■ Quoted text ■
● ● ● ●

You need <asm/sysreg.h> for the sys_reg() macro. The ARCH_ALPINE dependency doesn't stop
this from being built on 32bit arm, where this sys_reg() won't work/exist.
[...]
> +static void al_l1_edac_cpumerrsr(void *arg)
> +{
> + struct edac_device_ctl_info *edac_dev = arg;
> + int cpu, i;
> + u32 ramid, repeat, other, fatal;
> + u64 val = read_sysreg_s(ARM_CA57_CPUMERRSR_EL1);
> + char msg[AL_L1_EDAC_MSG_MAX];
> + int space, count;
> + char *p;
> + if (!(FIELD_GET(ARM_CA57_CPUMERRSR_VALID, val)))
> + return;
> + space = sizeof(msg);
> + p = msg;
> + count = snprintf(p, space, "CPU%d L1 %serror detected", cpu,
> + (fatal) ? "Fatal " : "");
> + p += count;
> + space -= count;
snprintf() will return the number of characters it would have generated, even if that is
more than space. If this happen, space becomes negative, p points outside msg[] and msg[]
isn't NULL terminated...

● ● ● ●

Update the stretch of the EDAC driver review from "You need <asm/sysreg.h>" through "void al_l1_edac_cpumerrsr(void *arg)" so that "32bit" reads "32-bit" everywhere it occurs.

● ● ● ●

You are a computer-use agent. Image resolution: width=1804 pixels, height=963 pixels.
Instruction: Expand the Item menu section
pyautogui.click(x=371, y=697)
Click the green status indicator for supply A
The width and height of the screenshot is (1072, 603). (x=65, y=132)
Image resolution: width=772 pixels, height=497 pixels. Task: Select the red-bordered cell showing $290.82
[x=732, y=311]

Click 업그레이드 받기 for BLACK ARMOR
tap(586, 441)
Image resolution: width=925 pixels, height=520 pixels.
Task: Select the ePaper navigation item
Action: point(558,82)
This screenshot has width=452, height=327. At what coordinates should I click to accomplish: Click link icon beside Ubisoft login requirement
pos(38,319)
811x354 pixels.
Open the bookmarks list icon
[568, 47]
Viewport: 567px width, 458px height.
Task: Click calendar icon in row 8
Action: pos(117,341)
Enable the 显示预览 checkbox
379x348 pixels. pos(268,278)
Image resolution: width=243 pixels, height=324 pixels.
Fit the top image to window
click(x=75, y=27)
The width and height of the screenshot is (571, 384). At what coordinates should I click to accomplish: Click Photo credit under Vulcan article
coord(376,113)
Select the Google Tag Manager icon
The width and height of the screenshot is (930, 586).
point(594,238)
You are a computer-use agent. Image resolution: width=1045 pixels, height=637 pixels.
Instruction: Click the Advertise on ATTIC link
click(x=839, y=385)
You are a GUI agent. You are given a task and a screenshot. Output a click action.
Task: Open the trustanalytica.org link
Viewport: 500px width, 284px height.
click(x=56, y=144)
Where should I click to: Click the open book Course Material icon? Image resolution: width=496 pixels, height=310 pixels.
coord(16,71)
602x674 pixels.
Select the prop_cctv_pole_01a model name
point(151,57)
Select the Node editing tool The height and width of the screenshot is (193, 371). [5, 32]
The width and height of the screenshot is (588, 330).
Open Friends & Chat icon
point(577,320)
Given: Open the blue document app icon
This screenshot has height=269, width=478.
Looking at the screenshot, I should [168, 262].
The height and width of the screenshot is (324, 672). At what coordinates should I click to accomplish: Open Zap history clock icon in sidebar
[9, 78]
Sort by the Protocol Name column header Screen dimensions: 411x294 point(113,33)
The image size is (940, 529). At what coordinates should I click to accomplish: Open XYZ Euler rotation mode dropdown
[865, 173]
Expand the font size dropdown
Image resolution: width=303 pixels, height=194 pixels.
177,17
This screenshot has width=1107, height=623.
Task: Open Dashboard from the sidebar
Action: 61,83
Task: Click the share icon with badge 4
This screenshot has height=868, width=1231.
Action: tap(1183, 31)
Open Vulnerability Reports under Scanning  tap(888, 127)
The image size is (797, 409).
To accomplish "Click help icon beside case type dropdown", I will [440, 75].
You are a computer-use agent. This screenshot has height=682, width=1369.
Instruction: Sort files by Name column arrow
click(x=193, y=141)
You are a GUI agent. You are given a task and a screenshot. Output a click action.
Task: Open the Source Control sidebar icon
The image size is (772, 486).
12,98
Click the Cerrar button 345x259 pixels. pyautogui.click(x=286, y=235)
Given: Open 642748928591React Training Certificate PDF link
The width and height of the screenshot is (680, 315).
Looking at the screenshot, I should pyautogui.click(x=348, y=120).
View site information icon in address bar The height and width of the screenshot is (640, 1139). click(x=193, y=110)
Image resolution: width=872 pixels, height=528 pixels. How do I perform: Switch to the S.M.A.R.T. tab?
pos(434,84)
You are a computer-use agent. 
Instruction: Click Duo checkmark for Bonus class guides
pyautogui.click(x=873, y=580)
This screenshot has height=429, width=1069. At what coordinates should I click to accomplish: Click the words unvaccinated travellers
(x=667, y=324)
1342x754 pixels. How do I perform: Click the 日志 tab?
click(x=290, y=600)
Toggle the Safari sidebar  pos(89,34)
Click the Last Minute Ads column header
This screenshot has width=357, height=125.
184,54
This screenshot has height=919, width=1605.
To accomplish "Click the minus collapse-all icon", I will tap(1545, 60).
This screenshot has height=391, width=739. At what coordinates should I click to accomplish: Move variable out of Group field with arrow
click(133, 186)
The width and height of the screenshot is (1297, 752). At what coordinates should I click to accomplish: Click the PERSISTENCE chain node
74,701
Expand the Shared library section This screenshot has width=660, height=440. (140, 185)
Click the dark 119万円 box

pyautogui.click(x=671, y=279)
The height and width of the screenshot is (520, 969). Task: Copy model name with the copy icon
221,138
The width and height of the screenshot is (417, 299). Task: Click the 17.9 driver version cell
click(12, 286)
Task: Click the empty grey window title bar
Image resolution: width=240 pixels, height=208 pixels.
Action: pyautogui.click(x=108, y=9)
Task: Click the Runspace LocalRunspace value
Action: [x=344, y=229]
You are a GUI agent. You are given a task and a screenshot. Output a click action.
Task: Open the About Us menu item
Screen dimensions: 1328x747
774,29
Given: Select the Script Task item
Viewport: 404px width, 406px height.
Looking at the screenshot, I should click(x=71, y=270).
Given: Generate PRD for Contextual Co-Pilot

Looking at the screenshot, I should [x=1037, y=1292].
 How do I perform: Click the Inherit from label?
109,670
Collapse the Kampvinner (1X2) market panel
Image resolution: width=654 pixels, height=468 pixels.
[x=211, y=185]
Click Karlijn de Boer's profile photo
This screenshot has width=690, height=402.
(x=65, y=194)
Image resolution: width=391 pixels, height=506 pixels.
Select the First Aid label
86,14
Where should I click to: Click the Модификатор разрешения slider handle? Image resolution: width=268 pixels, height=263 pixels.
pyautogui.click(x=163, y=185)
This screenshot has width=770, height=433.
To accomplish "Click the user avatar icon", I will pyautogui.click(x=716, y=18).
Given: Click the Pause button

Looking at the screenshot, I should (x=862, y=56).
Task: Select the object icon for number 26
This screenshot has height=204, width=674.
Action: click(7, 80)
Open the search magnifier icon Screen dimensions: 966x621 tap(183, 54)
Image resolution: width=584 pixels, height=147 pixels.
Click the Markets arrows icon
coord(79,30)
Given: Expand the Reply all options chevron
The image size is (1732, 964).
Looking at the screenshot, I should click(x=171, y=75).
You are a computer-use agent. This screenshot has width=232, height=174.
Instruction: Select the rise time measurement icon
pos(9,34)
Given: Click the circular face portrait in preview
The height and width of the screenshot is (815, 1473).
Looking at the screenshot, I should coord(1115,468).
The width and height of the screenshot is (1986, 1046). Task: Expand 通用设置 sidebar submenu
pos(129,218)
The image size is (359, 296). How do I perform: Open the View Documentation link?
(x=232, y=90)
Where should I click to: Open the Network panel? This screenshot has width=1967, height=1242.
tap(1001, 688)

● ● ● ●

■ Reply to the task ■
You need <asm/sysreg.h> for the sys_reg() macro. The ARCH_ALPINE dependency doesn't stop
this from being built on 32-bit arm, where this sys_reg() won't work/exist.
[...]
> +static void al_l1_edac_cpumerrsr(void *arg)